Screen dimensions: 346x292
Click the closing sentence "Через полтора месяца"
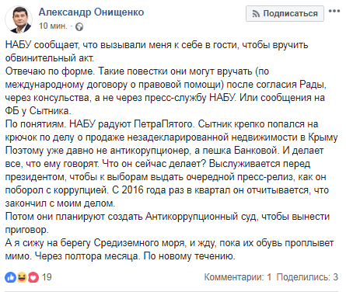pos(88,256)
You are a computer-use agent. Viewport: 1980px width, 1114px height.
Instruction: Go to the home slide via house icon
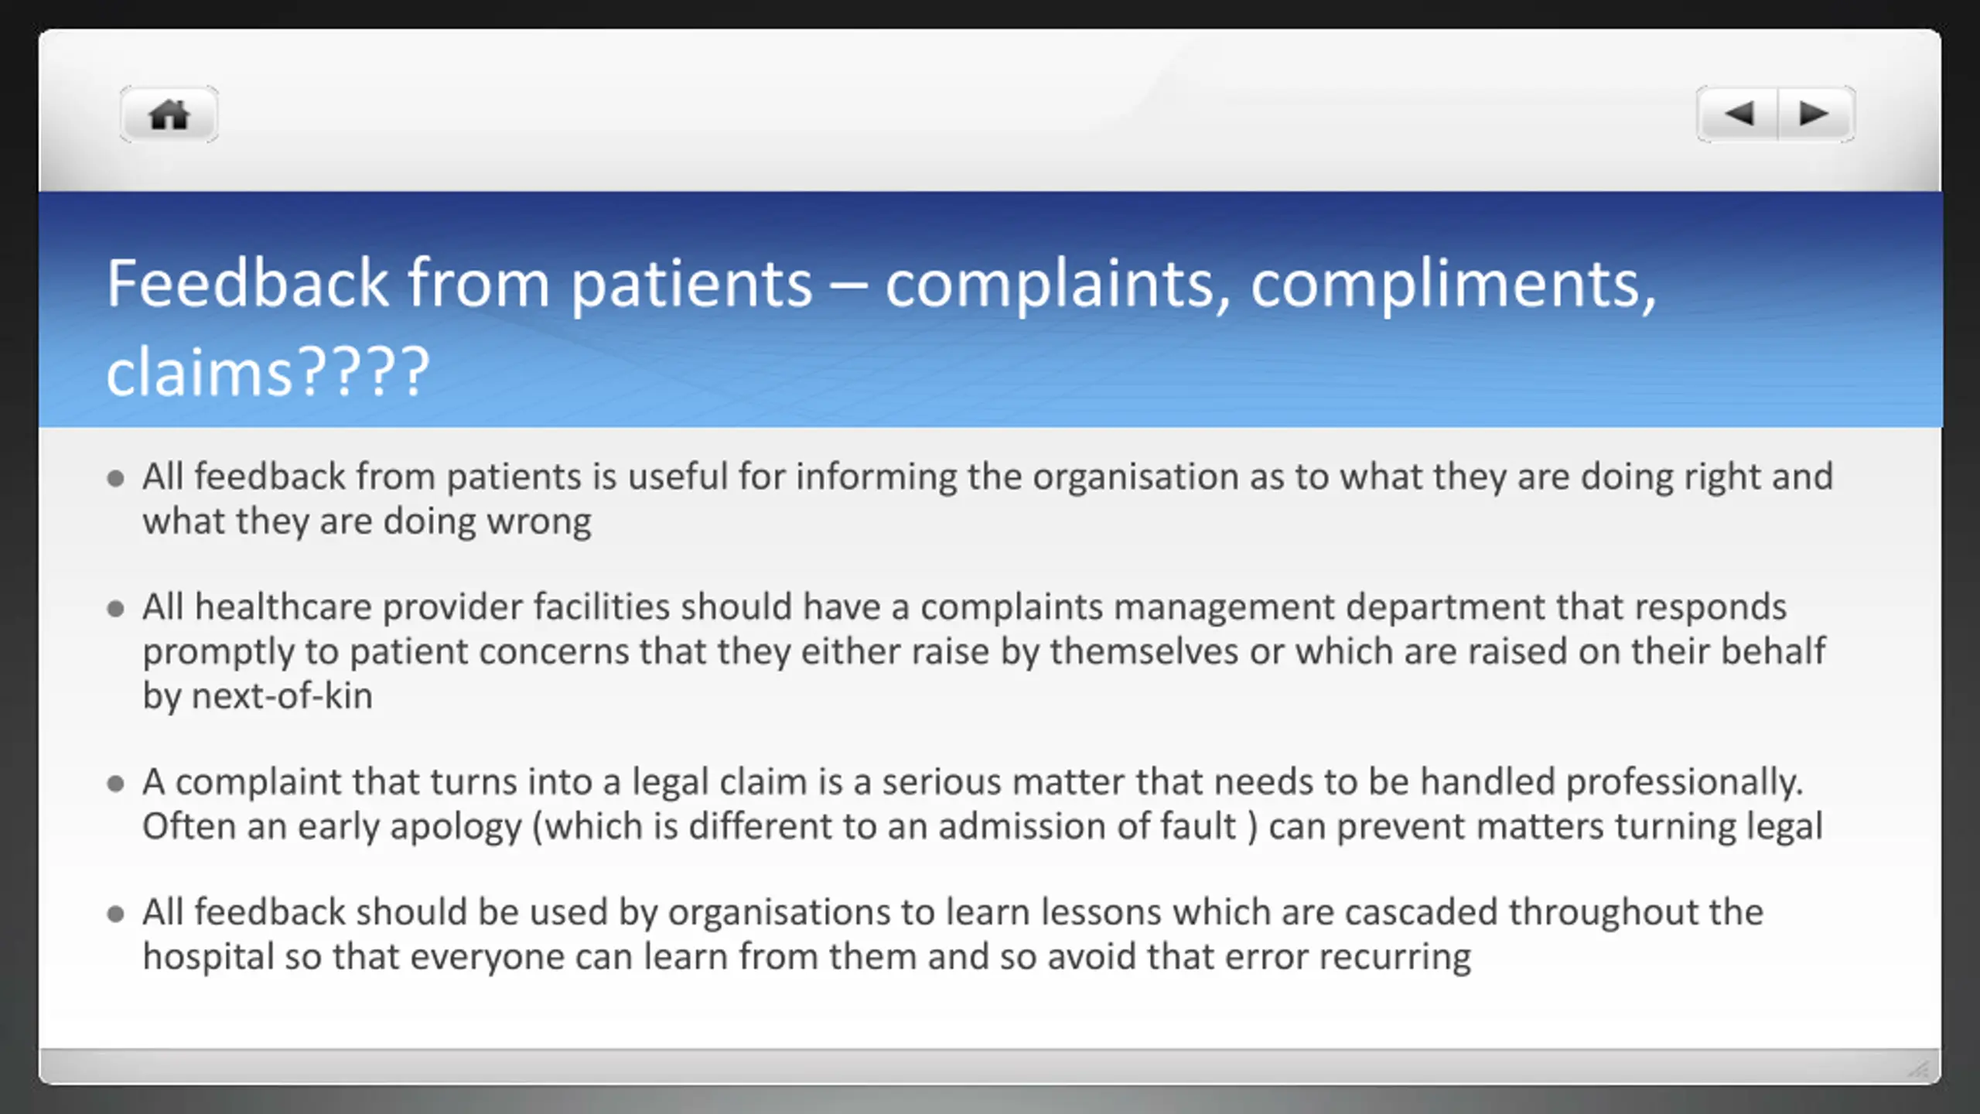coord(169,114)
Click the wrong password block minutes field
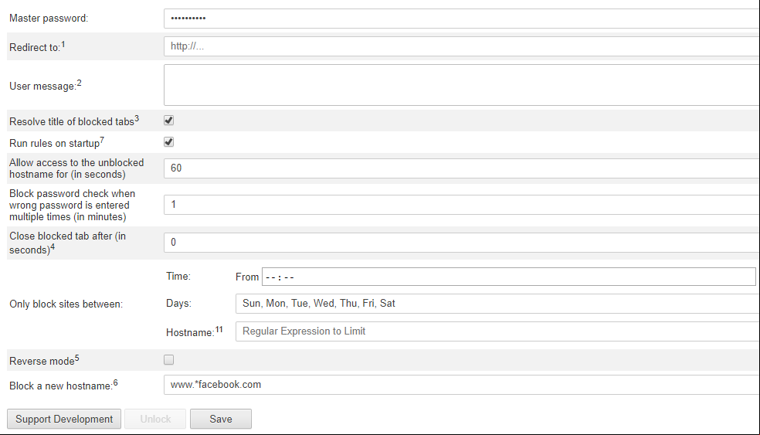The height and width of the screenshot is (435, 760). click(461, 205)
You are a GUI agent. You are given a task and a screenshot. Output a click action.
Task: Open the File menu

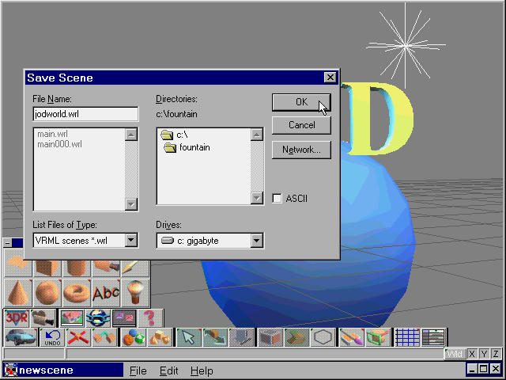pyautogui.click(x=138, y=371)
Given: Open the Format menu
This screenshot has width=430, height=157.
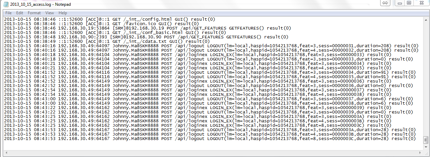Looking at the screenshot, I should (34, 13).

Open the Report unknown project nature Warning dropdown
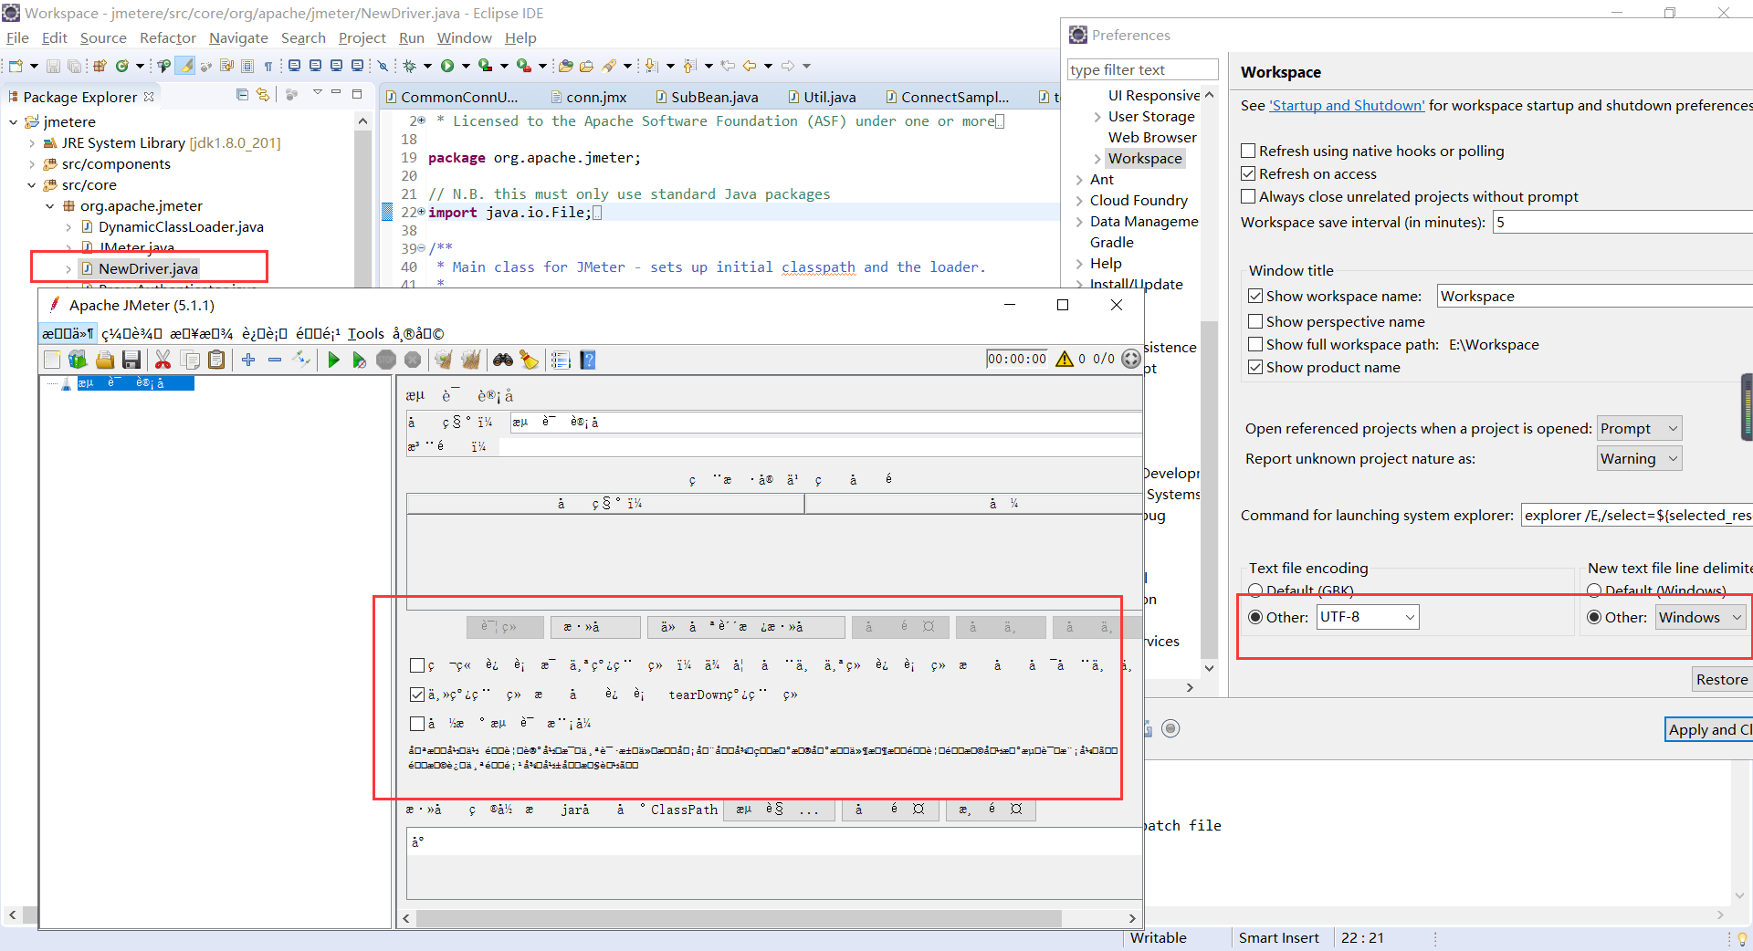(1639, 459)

What the task requires: Gather each line in these records that contains the string "agent".

Reply to the task:
You are a computer-use agent. Viewport: 1980px width, 1114px height.
You are a GUI agent. You are given a task and a screenshot. Output a click action.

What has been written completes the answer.